The complexity of a given algorithm is expressed by the worst-case execution time, using the big O notation. It is generally written as O(f(x_1, x_2, \ldots, x_n)), where f is a function of one or more parameters x_i of the system. The "O" is read "order" as in "order of magnitude" or "on the order of". It roughly states that in the asymptotic case (i.e. as one or more of the system parameters extend towards their extremes), the actual execution time of the algorithm is bounded by K\times f(x_1,x_2,\ldots,x_n) for some positive constant K.

Sometimes one is interested in expected or best case execution time as well, or even the algorithms requirements of memory or other resources.

The big O notation expresses the complexity of an algorithm without restricting the statement to a particular computer architecture or time period; even if computers get faster, or if the algorithm is ported to another software platform, the worst case execution time of an algorithm does not change. Additionally, when comparing two algorithms, it is readily apparent which will execute faster in the extreme case.

Classes of complexity

Most commonly, one will see

  • Polynomial time algorithms,
    • O(1) --- Constant time --- the time necessary to perform the algorithm does not change in response to the size of the problem.
    • O(n) --- Linear time --- the time grows linearly with the size (n) of the problem.
    • O(n^2) --- Quadratic time --- the time grows quadratically with the size (n) of the problem. In big O notation, all polynomials with the same degree are equivalent, so O(3n^2 + 3n + 7)=O(n^2)
  • Sub-linear time algorithms (grow slower than linear time algorithms).
    • O(\log n) -- Logarithmic time
  • Super-polynomial time algorithms (grow faster than polynomial time algorithms).
    • O(n!)
    • O(2^n) --- Exponential time --- the time required grows exponentially with the size of the problem.

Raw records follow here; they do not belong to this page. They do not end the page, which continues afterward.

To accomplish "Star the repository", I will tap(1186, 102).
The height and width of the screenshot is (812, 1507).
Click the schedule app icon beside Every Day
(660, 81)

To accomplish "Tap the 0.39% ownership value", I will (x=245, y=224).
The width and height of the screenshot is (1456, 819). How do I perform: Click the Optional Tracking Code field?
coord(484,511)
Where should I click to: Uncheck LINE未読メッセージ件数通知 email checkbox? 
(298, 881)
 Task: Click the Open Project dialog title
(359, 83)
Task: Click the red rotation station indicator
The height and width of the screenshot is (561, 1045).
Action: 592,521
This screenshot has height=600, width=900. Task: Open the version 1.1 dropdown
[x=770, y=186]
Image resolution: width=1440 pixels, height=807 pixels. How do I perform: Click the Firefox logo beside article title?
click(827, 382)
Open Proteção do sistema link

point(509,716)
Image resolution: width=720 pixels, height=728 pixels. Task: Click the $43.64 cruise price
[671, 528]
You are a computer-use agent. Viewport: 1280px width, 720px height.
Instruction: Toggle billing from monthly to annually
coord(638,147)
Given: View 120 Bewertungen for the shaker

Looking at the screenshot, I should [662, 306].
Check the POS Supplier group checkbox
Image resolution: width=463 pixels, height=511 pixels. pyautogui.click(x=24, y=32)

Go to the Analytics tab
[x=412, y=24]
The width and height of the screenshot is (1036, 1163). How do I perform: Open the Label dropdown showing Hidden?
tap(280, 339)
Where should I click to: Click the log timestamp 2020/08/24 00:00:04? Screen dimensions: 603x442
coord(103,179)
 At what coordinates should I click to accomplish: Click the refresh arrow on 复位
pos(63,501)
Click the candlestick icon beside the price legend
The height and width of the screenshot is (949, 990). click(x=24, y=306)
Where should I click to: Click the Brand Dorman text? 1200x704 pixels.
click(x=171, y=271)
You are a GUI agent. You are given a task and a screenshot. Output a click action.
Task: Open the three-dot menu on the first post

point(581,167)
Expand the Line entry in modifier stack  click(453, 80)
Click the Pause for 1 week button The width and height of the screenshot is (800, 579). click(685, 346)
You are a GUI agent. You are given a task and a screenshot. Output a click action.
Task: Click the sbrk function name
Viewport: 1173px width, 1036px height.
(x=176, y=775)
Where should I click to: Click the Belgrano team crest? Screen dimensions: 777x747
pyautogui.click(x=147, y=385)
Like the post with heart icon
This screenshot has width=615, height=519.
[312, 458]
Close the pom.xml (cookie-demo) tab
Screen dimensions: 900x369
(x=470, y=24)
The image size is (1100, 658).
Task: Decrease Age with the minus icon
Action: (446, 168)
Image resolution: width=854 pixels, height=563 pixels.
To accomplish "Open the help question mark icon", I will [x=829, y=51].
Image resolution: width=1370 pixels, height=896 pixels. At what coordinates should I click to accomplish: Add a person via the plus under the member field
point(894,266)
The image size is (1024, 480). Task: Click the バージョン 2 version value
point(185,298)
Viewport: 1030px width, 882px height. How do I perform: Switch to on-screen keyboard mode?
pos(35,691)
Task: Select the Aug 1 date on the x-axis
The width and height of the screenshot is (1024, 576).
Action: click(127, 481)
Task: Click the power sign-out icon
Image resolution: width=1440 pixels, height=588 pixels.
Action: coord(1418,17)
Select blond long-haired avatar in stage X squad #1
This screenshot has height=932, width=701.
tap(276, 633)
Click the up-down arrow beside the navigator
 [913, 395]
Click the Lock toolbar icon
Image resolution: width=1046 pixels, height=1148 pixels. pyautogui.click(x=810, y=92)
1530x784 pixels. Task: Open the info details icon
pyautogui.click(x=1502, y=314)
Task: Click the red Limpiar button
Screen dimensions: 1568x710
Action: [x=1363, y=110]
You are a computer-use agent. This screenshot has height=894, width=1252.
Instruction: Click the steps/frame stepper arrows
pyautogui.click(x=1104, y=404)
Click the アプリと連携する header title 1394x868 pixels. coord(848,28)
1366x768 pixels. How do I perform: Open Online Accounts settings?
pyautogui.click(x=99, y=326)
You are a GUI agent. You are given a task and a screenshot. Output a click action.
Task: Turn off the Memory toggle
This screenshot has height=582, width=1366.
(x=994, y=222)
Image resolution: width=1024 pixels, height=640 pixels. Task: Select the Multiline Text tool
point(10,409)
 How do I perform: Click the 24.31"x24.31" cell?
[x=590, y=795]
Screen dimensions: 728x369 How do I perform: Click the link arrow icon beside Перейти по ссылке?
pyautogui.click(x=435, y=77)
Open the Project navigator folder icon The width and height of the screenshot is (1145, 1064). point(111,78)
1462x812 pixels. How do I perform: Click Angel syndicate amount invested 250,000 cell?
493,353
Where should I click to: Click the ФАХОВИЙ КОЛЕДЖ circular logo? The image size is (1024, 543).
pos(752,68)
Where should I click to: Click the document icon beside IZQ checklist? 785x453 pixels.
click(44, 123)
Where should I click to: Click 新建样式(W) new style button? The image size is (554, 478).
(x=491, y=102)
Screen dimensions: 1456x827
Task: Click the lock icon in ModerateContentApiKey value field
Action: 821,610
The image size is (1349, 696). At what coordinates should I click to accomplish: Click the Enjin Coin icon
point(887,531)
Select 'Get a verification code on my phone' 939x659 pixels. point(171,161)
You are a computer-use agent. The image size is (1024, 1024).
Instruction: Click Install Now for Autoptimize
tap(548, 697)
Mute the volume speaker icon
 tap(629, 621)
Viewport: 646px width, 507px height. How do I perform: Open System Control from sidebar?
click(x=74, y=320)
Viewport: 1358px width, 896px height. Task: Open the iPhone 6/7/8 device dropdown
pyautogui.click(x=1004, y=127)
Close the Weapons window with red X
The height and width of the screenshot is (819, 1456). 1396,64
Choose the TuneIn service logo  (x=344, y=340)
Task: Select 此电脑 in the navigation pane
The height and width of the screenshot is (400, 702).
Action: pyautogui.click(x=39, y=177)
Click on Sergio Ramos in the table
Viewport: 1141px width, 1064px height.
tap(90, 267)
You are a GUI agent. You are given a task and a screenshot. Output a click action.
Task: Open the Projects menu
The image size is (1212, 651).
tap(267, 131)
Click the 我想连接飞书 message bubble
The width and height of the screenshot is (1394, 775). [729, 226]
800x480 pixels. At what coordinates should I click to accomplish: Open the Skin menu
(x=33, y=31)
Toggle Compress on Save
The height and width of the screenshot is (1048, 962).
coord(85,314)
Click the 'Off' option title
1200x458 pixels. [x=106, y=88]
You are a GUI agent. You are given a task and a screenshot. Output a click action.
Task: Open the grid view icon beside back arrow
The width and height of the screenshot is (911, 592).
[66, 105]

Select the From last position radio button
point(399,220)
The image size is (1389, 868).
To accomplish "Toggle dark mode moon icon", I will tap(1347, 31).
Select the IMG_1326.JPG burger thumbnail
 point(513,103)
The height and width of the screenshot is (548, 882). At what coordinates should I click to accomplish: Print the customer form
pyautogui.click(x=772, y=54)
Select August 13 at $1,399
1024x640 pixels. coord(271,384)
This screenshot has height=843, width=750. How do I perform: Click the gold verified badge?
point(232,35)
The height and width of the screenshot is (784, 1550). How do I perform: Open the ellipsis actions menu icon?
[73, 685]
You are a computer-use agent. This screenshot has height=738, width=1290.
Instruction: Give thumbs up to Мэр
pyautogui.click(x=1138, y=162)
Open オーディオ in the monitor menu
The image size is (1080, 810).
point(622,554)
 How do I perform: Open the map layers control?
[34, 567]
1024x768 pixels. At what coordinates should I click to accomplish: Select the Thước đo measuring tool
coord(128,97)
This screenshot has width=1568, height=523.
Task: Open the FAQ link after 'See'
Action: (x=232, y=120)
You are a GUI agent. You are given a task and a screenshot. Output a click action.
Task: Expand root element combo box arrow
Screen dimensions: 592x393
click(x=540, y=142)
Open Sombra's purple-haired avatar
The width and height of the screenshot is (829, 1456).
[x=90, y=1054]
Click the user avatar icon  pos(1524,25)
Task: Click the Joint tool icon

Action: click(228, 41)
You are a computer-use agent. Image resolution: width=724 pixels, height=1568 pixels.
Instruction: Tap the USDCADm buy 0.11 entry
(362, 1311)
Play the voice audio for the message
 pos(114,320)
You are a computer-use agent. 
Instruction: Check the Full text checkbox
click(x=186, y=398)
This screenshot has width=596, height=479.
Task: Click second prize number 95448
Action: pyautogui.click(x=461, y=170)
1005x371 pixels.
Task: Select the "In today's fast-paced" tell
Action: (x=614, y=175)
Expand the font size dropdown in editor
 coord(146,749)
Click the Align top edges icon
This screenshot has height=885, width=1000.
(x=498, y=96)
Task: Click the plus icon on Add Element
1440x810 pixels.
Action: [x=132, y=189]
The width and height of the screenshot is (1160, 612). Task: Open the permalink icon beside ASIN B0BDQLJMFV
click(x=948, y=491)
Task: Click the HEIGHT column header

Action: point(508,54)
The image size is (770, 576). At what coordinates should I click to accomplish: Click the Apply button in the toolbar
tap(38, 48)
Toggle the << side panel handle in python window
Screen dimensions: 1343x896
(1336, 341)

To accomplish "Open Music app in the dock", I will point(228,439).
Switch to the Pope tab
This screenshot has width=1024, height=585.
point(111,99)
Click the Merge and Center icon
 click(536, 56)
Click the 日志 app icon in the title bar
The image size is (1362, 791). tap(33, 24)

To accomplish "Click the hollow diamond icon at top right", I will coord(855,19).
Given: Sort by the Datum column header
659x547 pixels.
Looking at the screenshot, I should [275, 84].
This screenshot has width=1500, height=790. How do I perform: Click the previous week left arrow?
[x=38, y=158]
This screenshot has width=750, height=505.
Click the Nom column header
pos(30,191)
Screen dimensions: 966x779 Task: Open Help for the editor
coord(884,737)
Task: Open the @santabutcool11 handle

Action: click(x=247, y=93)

Despite the examples, with this notation one can express execution time as a function of multiple variables.

Expected case, best case

Similar analysis can be performed to find the expected and best case execution times of algorithms. The best case is generally written as \Omega( f(x_1, x_2,\ldots, x_n)).

Example of finding the complexity of an algorithm

Bubble sort

Take, for example the bubble sort algorithm for sorting a list of numbers,

 Procedure: BubbleSort(List[])
 Inputs: List[] - A list of numbers
 Locals: i, j - integers
 Begin:
    For i = 0 to List.Size-1
       For j = i+1 to List.Size-1
          If List[i] > List[j], Then
             Swap List[i] and List[j]
          End If
       Next j
    Next i

The size of the sorting problem is related to the size N of the list. As N increases, we expect the execution time to increase as well. To find the complexity of this algorithm, we start from the middle and work our way out.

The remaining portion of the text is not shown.